- Born: July 1832 Clapham, London, England
- Died: 15 March 1917 (aged 84)
- Burial place: West Norwood Cemetery, London
- Occupation: Mountaineer
- Father: Henry Pigeon

= Anna and Ellen Pigeon =

English mountaineers

Anna Pigeon (July 1832 – 15 March 1917) and Ellen Abbot (née Pigeon; 1836 – 5 July 1902) were English mountaineers, known for their extensive climbing experience in the Alps from the 1860s to the 1880s.

==Biography==
Anna and Ellen Pigeon were born in Clapham, London, to Henry Pigeon, a wine importer and distiller. Anna was her parents' sixth daughter; Ellen was born four years later. Their parents' financial support allowed them to maintain a household of their own in Clapham and pursue mountain climbing in the Alps.
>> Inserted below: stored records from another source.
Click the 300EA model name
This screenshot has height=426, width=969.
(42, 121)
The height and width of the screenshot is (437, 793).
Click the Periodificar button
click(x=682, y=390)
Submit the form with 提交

The Pigeons began by hiking and, as described by Clare Roche, "metamorphosed into experienced and dedicated mountaineers". Over ten years, they travelled to the Alps every summer to climb mountains. They embarked on their first alpine expedition in 1864, focusing on modest peaks of around 2500 m, and over a five-year period they gradually gained experience on higher peaks. Their most famous expedition took place in 1869, when they traversed the Seserjoch (Sesia Joch), a pass between Zermatt in Switzerland and Alagna in Italy that had only been ascended once before and never descended. Their traverse turned out to have been a mistake: they had intended to cross a more straightforward pass, the Lysjoch, but their guide, Jean Martin de Vissoie, had become lost and they descended to Alagna instead of Gressoney-La-Trinité as they had planned. Given the circumstances surrounding their traverse, their claim of success was met with scepticism, and the matter was not resolved until Giuseppe Farinetti of the Italian Alpine Club verified the Pigeons' account of the traverse and the British Alpine Club agreed that they had been successful.
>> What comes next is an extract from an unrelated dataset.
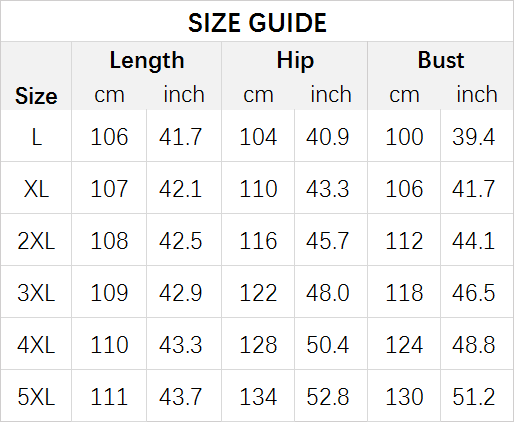The width and height of the screenshot is (515, 423).
Task: Click the 106 cm length cell for L
Action: [x=109, y=137]
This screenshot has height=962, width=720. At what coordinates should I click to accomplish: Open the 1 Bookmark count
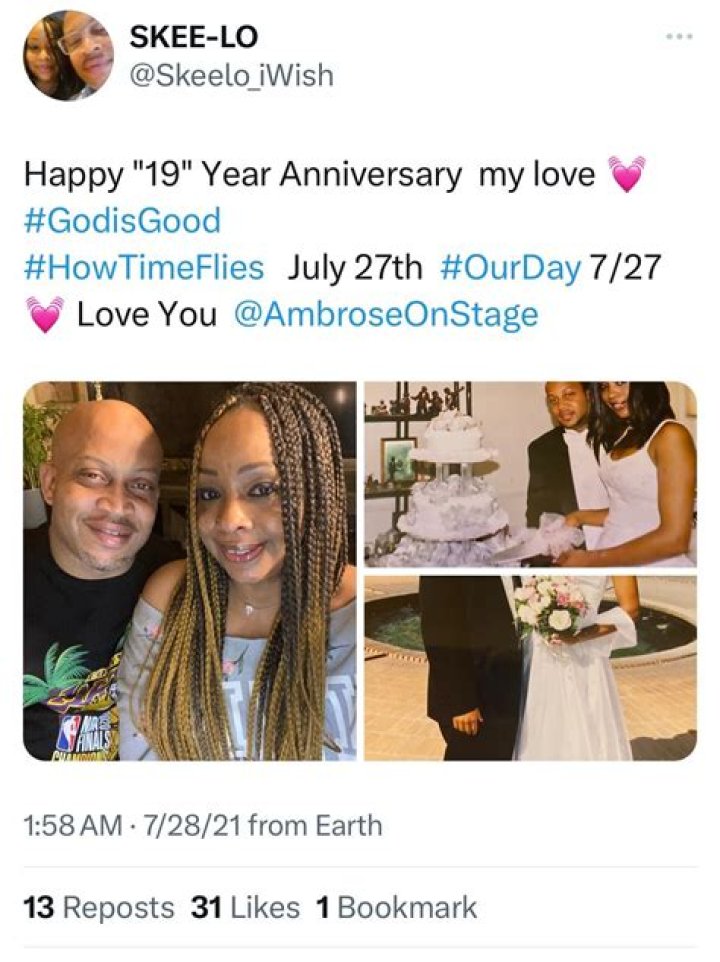coord(396,907)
In 1872, they made the first traverse from Macugnaga to Alagna, and in 1873 the first female traverse of the Matterhorn from Breuil-Cervinia to Zermatt. They remained active climbers through the 1880s, publishing a short account of their mountaineering experience titled Peaks and Passes in 1885.
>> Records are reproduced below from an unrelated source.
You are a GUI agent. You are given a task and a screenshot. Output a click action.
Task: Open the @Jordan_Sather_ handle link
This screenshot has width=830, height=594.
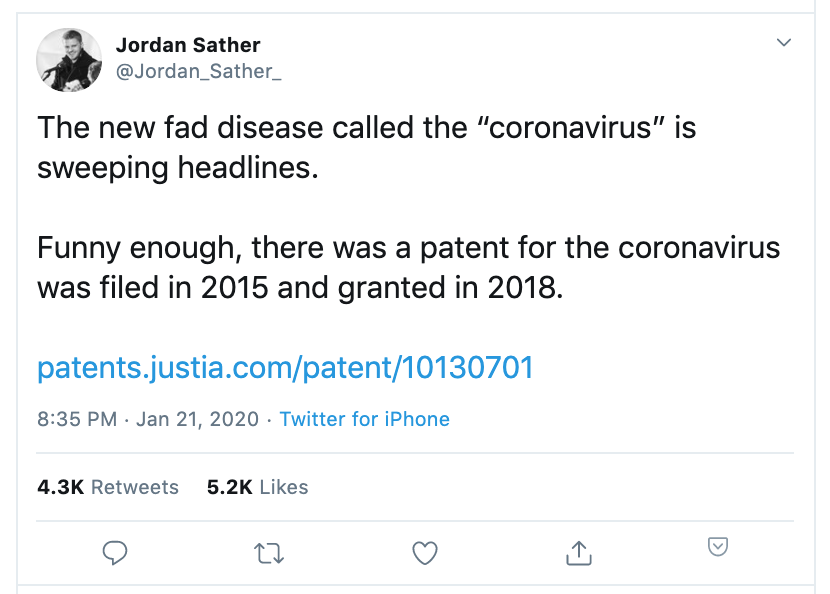(x=199, y=71)
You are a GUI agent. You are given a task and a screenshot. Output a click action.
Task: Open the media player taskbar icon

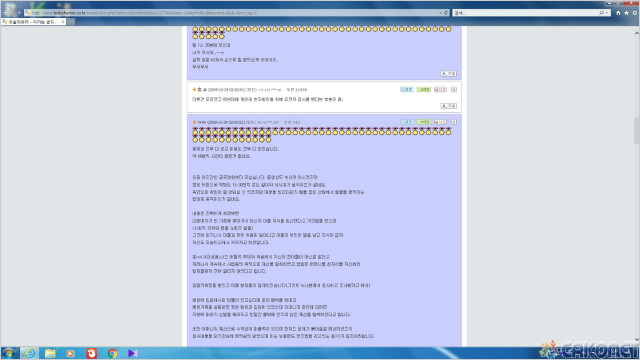(70, 353)
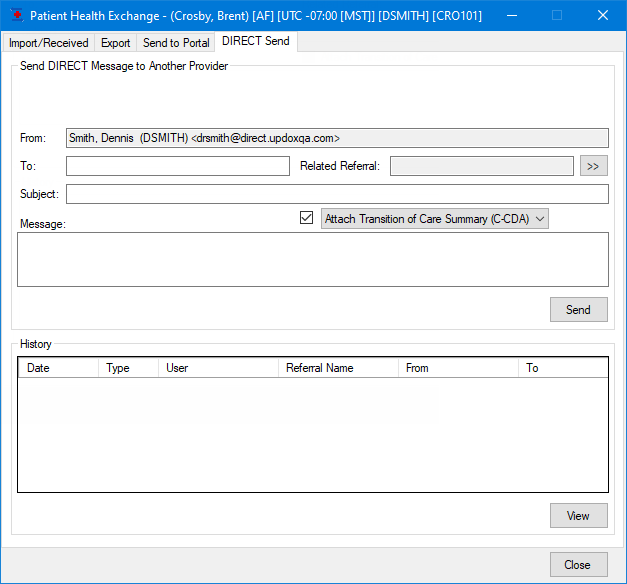Viewport: 627px width, 584px height.
Task: Minimize the Patient Health Exchange window
Action: click(511, 16)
In 1876, Ellen married Bradley Abbot, a vicar and widower. By that point the Pigeons had climbed 66 mountains over 10000 ft and 60 passes over 9000 ft. After Ellen's death in 1902, Anna remained active in the mountaineering community. She became a vice president of the Ladies' Alpine Club in 1910 and was an honorary member from 1911 until her death in 1917. Both sisters are buried at West Norwood Cemetery in London.